Crypto Industry Pushes Senate for IRS Reporting Changes


Imitations of physical Bitcoin tokens and currency, photo taken in Istanbul.

Imitations of physical Bitcoin tokens and currency, photo taken in Istanbul.
Photo: Ozan Kose / AFP (Getty Images)

The cryptocurrency lobby won some major concessions in the $1 trillion infrastructure bill just approved on a bipartisan basis in the Senate, the New York Times reported on Monday, but are still pressing for more.

The Senate agreement doesn’t change much about how cryptocurrency will be taxed moving forward, but provisions that would kick in several years from now would make it harder for crypto investors to dodge taxes by expanding reporting requirements. This would raise an estimated $28 billion over a decade, all of which would be owed to the U.S. government regardless of whether a bill is passed. Industry groups say there are built-in technical barriers to full transparency—that legislators don’t understand, or don’t care, how anonymity is baked into the crypto market.
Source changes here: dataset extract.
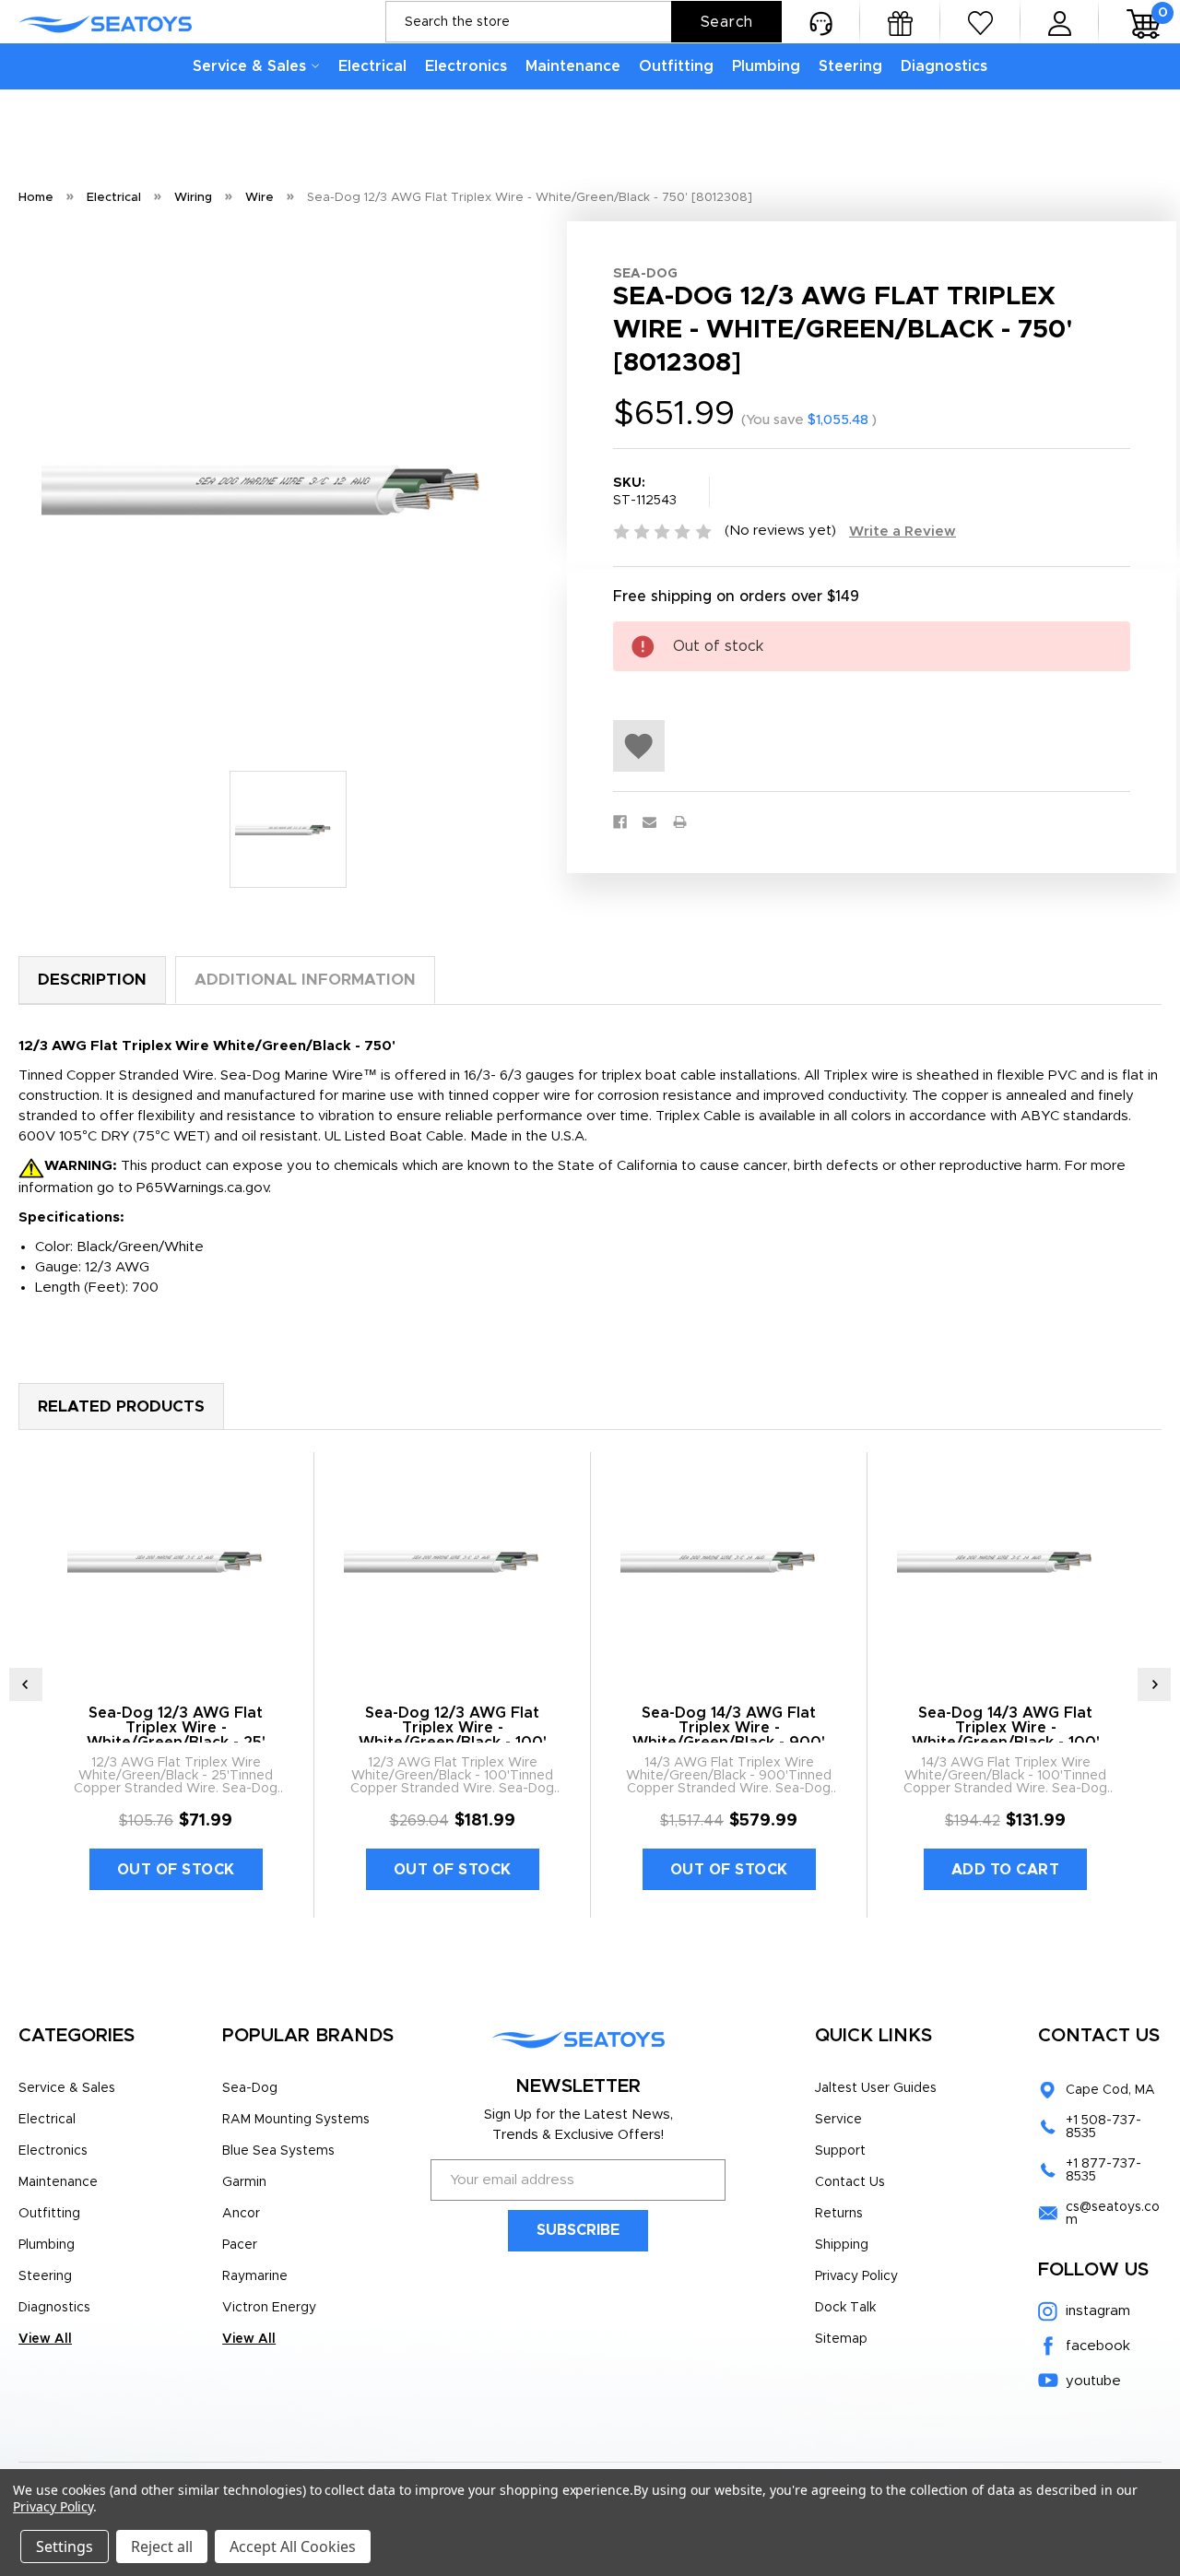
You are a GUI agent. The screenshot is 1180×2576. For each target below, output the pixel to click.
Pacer (239, 2245)
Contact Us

And while lobbyists have generally agreed the industry will tolerate more regulatory oversight, the anonymity and potential to shield profits from the feds are part of the appeal of cryptocurrency in some quarters in the first place.

According to the Times, Joe Biden’s Treasury Department originally sought expanded reporting requirements for investors transferring cryptocurrency from one broker to another, or for any business that took in more than $10,000 in revenue from cryptocurrency. It also wanted more money for the IRS to crack down on tax evasion in general. The Senate later agreed on language in the infrastructure bill that didn’t give the IRS more enforcement money, but did have broad language that would expand the definition of broker to all parties involved in the transfer of crypto assets.

Lobbyists claimed that would impose regulatory burdens on everyone in the sector from miners (the operators of server farms that fuel cryptocurrency networks) to developers and everyday crypto holders. The Times reported that as of Monday, the Senate has responded and will “clarify” what a broker is instead of expanding the reporting requirements, as well as remove language singling out “any decentralized exchange or peer-to-peer marketplace.” The new Senate version defines a broker as anyone who takes a fee to be “responsible for regularly providing any service effectuating transfers of digital assets on behalf of another person.” Roll Call wrote one aim all versions of the infrastructure bill agreed on was gaining greater insight into what kinds of deals U.S. taxpayers are making overseas without paying their fair share to the feds.

According to Axios, figures in the industry remain opposed, because the updated text still doesn’t clearly exempt “parties like miners, node operators, and software developers” working on things like wallets, as well as decentralized exchanges with no one individual or group in charge, and some of these parties might not be able to comply with the reporting mandate. For example, decentralized exchanges don’t have any central administration in place to implement the changes and don’t collect names of users, let alone other data like contact information or Social Security numbers. The result, industry groups have said, would be a de facto ban on some activities currently performed anonymously—for example, Axios noted Coin Center Executive Director Jerry Brito tweeted that the reporting requirements may be “unconstitutional surveillance.”

Blockchain Association Executive Director Kristin Smith told Bloomberg that the bill remains “hands-down the single greatest legislative threat that we’ve seen gain momentum.” Shehan Chandrasekera, the head of tax strategy for CoinTracker, told the news agency that while the bill treats cryptocurrency as “covered securities” requiring brokers to report how much any transferred asset was originally purchased for, in order to determine the tax implications of capital gains or losses. Chandrasekera added that when an exchange deals with someone who “transfers crypto from their hard wallet or a decentralized exchange that doesn’t share nor track cost basis information,” it wouldn’t be able to meet the reporting requirements.

Senate Finance Chair Ron Wyden is seeking additional changes to the bill which would specifically exempt software developers from the reporting requirements but keep that reference to exchanges intact, according to Roll Call. Republican Sen. Pat Toomey is also calling for adjustments to the language, Bloomberg separately reported.